Records from a dataset:

══════════════════════════════

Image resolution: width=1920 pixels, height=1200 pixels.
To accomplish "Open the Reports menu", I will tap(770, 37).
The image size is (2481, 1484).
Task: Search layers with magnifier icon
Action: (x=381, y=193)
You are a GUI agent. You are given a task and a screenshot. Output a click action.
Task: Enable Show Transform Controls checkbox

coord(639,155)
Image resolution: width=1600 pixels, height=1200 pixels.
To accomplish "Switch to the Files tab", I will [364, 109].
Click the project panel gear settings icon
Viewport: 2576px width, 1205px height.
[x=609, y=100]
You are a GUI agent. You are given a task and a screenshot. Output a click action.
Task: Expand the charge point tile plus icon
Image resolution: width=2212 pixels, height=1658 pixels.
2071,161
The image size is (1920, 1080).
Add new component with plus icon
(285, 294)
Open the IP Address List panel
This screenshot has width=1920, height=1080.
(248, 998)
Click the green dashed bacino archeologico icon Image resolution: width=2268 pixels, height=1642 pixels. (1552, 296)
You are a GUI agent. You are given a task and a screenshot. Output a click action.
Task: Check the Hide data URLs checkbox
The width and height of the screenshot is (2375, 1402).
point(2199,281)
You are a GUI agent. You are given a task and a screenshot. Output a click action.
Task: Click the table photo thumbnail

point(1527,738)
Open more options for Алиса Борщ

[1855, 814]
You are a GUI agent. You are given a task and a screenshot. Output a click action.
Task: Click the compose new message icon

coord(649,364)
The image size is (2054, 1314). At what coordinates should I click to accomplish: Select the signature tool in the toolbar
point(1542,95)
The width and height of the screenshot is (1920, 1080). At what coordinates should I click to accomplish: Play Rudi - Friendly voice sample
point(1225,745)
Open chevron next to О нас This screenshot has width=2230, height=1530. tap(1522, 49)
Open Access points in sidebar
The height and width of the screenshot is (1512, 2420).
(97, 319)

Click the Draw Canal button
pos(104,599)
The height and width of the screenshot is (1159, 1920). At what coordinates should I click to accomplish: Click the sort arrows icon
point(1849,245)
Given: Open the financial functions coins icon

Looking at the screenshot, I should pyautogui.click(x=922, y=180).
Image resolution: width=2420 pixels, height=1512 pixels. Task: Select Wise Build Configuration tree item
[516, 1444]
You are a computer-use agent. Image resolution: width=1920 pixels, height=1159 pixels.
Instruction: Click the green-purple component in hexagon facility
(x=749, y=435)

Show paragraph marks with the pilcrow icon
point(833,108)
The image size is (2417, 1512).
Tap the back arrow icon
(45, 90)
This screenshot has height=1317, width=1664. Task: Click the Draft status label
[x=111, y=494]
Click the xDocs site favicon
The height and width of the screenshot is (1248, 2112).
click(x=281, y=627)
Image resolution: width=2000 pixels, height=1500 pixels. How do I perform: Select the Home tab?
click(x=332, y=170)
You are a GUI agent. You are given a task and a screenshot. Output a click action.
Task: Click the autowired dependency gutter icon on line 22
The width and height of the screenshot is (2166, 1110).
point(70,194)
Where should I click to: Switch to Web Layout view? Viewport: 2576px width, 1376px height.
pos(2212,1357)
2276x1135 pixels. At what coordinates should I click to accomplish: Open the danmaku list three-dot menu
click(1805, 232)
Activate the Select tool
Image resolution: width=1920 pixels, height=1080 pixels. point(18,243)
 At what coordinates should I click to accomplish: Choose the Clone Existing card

══════════════════════════════

Once more, write out all the data exactly.

** Response box **
Image resolution: width=1920 pixels, height=1200 pixels.
To accomplish "Open the Reports menu", I will tap(770, 37).
The image size is (2481, 1484).
Task: Search layers with magnifier icon
Action: (x=381, y=193)
You are a GUI agent. You are given a task and a screenshot. Output a click action.
Task: Enable Show Transform Controls checkbox

coord(639,155)
Image resolution: width=1600 pixels, height=1200 pixels.
To accomplish "Switch to the Files tab", I will [364, 109].
Click the project panel gear settings icon
Viewport: 2576px width, 1205px height.
[x=609, y=100]
You are a GUI agent. You are given a task and a screenshot. Output a click action.
Task: Expand the charge point tile plus icon
Image resolution: width=2212 pixels, height=1658 pixels.
2071,161
The image size is (1920, 1080).
Add new component with plus icon
(285, 294)
Open the IP Address List panel
This screenshot has width=1920, height=1080.
(248, 998)
Click the green dashed bacino archeologico icon Image resolution: width=2268 pixels, height=1642 pixels. (1552, 296)
You are a GUI agent. You are given a task and a screenshot. Output a click action.
Task: Check the Hide data URLs checkbox
The width and height of the screenshot is (2375, 1402).
point(2199,281)
You are a GUI agent. You are given a task and a screenshot. Output a click action.
Task: Click the table photo thumbnail

point(1527,738)
Open more options for Алиса Борщ

[1855, 814]
You are a GUI agent. You are given a task and a screenshot. Output a click action.
Task: Click the compose new message icon

coord(649,364)
The image size is (2054, 1314). At what coordinates should I click to accomplish: Select the signature tool in the toolbar
point(1542,95)
The width and height of the screenshot is (1920, 1080). At what coordinates should I click to accomplish: Play Rudi - Friendly voice sample
point(1225,745)
Open chevron next to О нас This screenshot has width=2230, height=1530. tap(1522, 49)
Open Access points in sidebar
The height and width of the screenshot is (1512, 2420).
(97, 319)

Click the Draw Canal button
pos(104,599)
The height and width of the screenshot is (1159, 1920). At what coordinates should I click to accomplish: Click the sort arrows icon
point(1849,245)
Given: Open the financial functions coins icon

Looking at the screenshot, I should pyautogui.click(x=922, y=180).
Image resolution: width=2420 pixels, height=1512 pixels. Task: Select Wise Build Configuration tree item
[516, 1444]
You are a computer-use agent. Image resolution: width=1920 pixels, height=1159 pixels.
Instruction: Click the green-purple component in hexagon facility
(x=749, y=435)

Show paragraph marks with the pilcrow icon
point(833,108)
The image size is (2417, 1512).
Tap the back arrow icon
(45, 90)
This screenshot has height=1317, width=1664. Task: Click the Draft status label
[x=111, y=494]
Click the xDocs site favicon
The height and width of the screenshot is (1248, 2112).
click(x=281, y=627)
Image resolution: width=2000 pixels, height=1500 pixels. How do I perform: Select the Home tab?
click(x=332, y=170)
You are a GUI agent. You are given a task and a screenshot. Output a click action.
Task: Click the autowired dependency gutter icon on line 22
The width and height of the screenshot is (2166, 1110).
point(70,194)
Where should I click to: Switch to Web Layout view? Viewport: 2576px width, 1376px height.
pos(2212,1357)
2276x1135 pixels. At what coordinates should I click to accomplish: Open the danmaku list three-dot menu
click(1805, 232)
Activate the Select tool
Image resolution: width=1920 pixels, height=1080 pixels. point(18,243)
 At what coordinates should I click to accomplish: Choose the Clone Existing card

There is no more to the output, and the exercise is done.